Eurogamer has gotten the attention of a select few in the blogosphere for its review of indie darling and IGF Seamus Mcnally winner Crayon Physics Deluxe. It correctly identifies a quirk with the game's difficulty curve:
CPD presents something of a problem. It can be a fantastically fun and challenging game, but often only if you choose to ignore the obvious route to the finish. One level on the penultimate island clearly wants you to create a weight and pulley system around a floating cloud, but it's impossible not to notice you can literally draw one straight line and complete the level. Years of gaming conditioning tell you to do just that, and expecting players to take the scenic route to a star is a problem in the level design. Success is ludicrously rewarding if you steel yourself to do something a particular way, but you'll know you could always have used the old box, rope and weight trick in a fraction of the time.

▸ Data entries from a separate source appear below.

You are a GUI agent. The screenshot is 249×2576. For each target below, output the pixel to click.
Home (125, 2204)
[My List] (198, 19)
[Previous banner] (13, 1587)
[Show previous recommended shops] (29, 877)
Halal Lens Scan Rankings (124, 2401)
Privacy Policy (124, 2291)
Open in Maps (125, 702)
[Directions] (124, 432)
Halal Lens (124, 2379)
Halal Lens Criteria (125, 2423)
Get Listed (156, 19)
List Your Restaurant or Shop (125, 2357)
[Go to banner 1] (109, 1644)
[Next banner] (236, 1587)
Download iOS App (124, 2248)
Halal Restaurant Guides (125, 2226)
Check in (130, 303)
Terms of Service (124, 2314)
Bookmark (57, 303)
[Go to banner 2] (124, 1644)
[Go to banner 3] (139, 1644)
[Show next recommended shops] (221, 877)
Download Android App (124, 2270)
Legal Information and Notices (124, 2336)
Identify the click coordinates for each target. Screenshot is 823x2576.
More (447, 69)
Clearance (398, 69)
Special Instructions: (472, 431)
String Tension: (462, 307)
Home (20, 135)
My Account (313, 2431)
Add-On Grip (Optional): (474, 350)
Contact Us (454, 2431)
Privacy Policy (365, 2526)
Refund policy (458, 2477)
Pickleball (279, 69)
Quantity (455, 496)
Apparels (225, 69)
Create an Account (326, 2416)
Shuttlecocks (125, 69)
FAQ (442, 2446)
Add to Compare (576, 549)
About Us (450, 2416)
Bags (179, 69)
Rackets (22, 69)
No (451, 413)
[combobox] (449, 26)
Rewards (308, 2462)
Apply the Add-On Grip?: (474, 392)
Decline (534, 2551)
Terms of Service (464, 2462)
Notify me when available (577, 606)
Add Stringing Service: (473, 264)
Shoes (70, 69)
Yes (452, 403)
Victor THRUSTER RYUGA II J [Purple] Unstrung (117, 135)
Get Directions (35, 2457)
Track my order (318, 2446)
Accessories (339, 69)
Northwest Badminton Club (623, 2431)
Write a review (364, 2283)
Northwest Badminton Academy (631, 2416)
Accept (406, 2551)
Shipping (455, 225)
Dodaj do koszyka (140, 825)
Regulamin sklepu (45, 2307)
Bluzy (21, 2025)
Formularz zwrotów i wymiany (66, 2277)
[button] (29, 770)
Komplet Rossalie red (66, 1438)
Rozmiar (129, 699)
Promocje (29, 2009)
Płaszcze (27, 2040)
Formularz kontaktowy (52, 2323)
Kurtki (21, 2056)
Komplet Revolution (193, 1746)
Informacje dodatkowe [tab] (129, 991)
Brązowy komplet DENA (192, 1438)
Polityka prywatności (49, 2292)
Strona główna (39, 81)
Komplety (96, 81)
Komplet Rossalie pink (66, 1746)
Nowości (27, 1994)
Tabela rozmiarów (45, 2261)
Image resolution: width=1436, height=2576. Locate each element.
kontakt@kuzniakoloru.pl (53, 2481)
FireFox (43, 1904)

The reviewer is correct. Years of gaming conditioning do force you towards taking the shortcut because the game doesn't tell you you can't. We have become so coddled by expansive achievement-ridden games that practically include a "to enjoy follow these directions" manual built in to a tee that the concept of having seemingly unauthorized fun with a game seems blasphemous. They didn't reward me for avoiding the obvious solution, so how can I have fun with the game? Would this reviewer have given the game a higher score if there was an explicit achievement for clearing a puzzle using only rhombi, or illustrations of Hobbes? The implication that Crayon Physics would be more fun if the creative solutions were somehow authorized or rewarded by the designer is laughable.